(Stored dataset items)
:::

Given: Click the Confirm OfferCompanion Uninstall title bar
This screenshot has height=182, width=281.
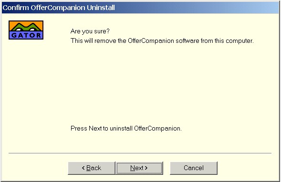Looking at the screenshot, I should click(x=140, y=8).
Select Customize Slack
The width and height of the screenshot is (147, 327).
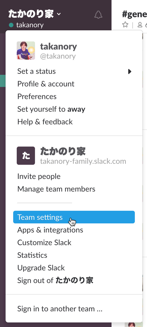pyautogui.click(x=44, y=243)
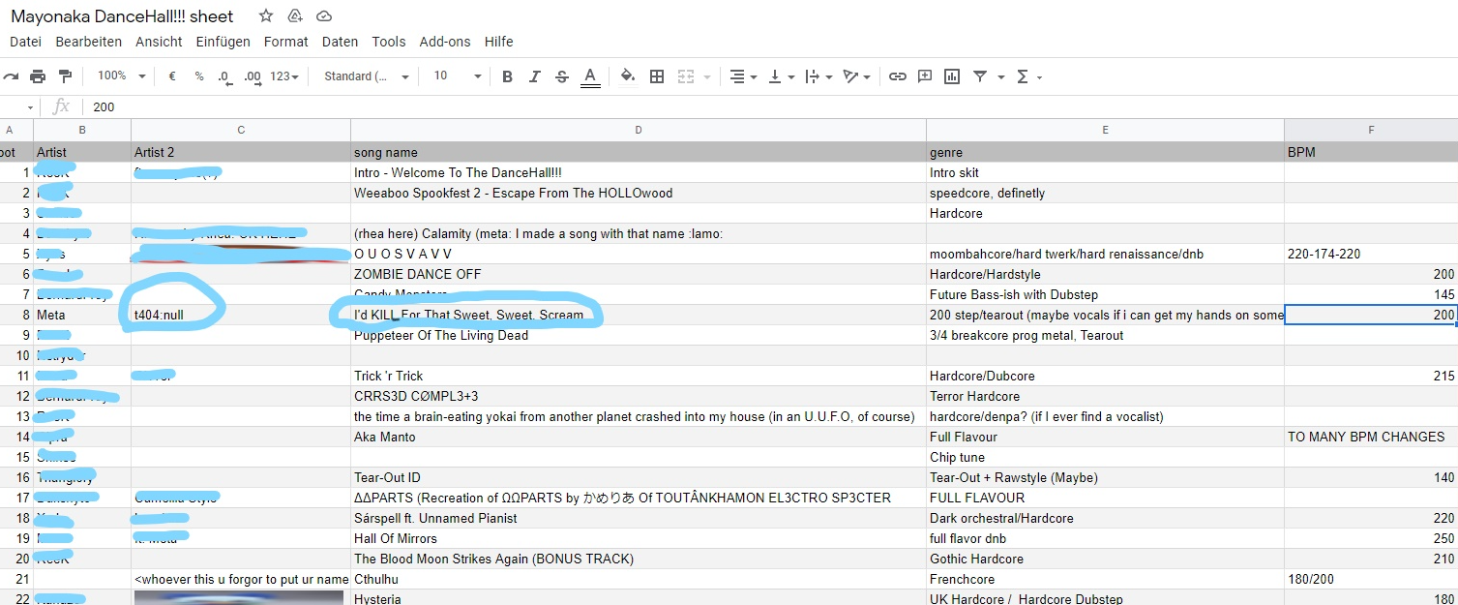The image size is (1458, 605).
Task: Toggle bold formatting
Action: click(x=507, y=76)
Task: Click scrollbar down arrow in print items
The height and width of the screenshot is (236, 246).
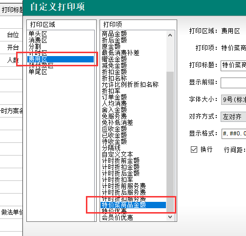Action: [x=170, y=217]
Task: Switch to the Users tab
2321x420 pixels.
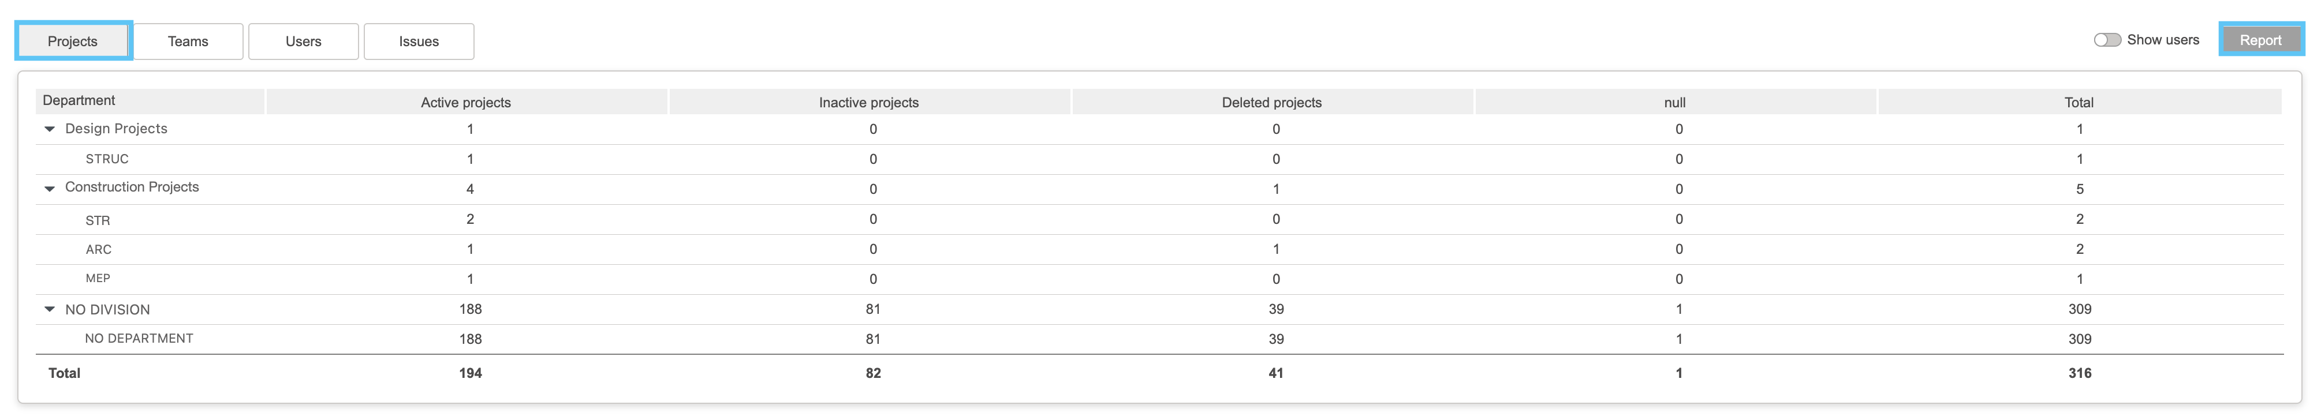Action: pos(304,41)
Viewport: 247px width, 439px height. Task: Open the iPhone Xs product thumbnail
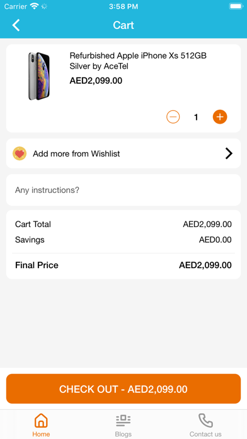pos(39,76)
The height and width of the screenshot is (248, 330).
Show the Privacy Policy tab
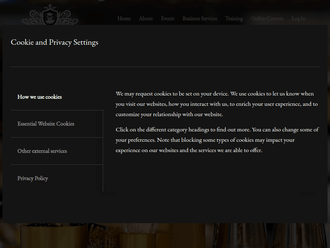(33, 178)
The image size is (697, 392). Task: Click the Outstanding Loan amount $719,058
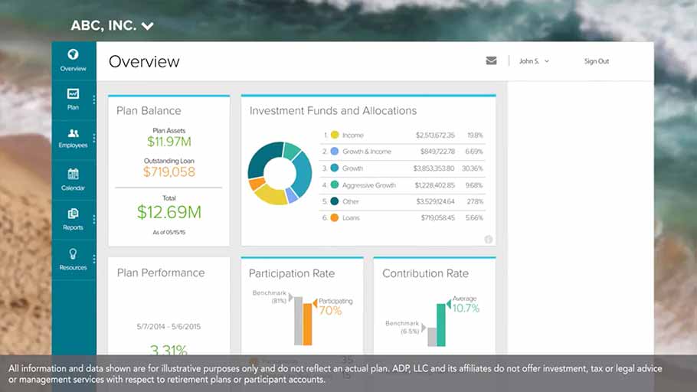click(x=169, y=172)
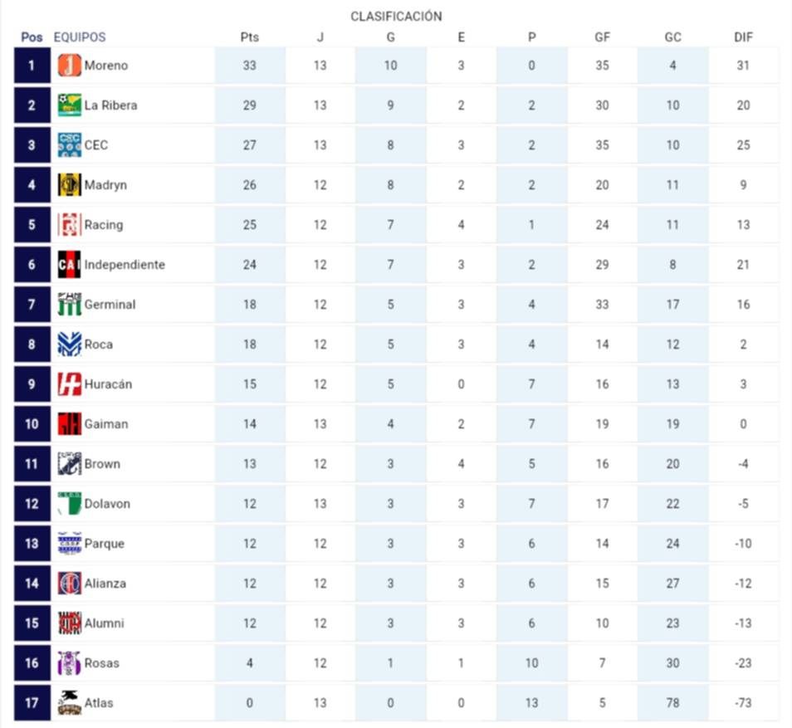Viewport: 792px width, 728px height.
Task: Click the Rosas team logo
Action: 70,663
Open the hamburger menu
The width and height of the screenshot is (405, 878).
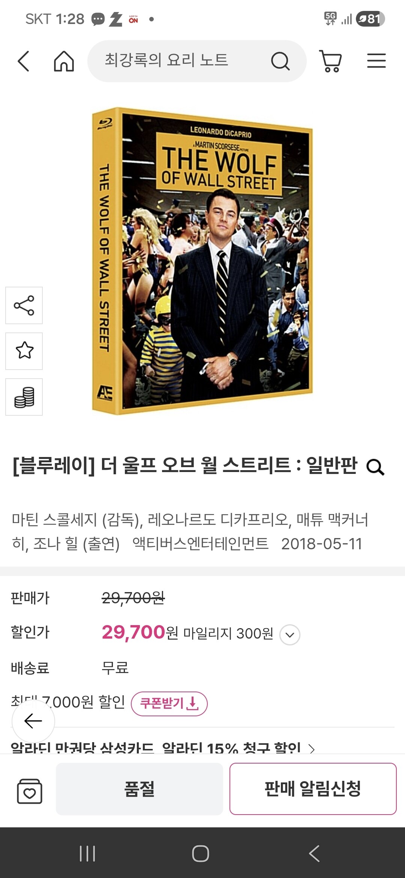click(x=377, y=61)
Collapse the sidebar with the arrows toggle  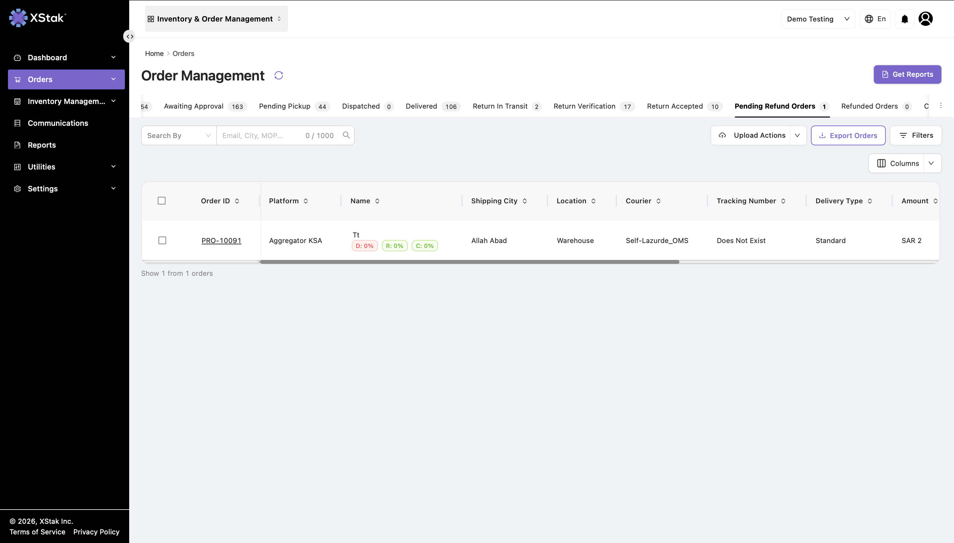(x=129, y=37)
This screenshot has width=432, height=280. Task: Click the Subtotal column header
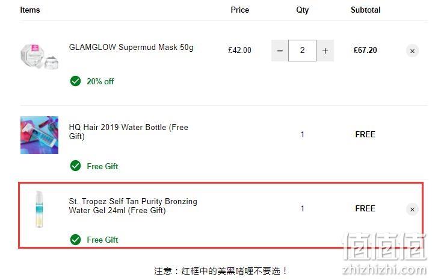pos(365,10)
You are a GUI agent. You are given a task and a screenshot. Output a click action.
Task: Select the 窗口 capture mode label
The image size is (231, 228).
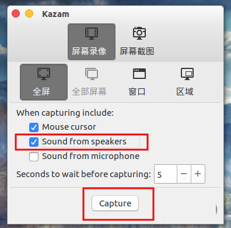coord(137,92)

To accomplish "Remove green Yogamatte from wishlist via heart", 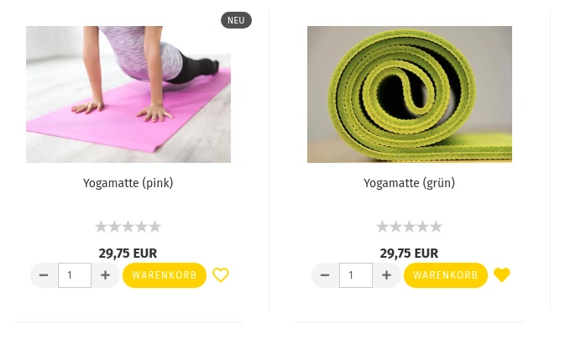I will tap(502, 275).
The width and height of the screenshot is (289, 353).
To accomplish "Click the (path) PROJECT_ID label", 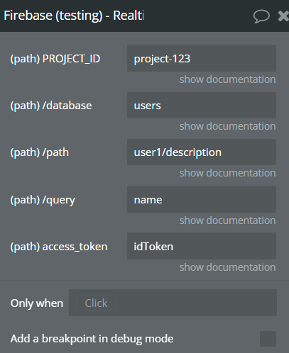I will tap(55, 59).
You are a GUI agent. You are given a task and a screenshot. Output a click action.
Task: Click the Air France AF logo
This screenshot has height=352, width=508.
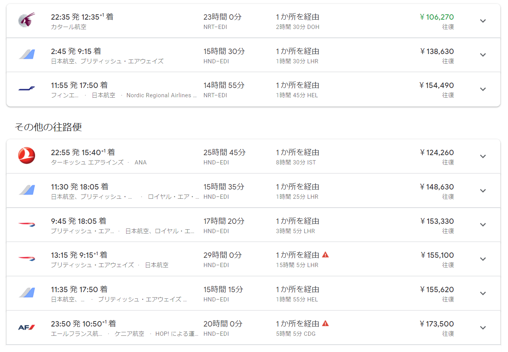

:::

### Exercise brief
Filter the entries and copy out every line with the word "Select".

### Written response
Select Customize Slack
Task: Select the 窗口 capture mode label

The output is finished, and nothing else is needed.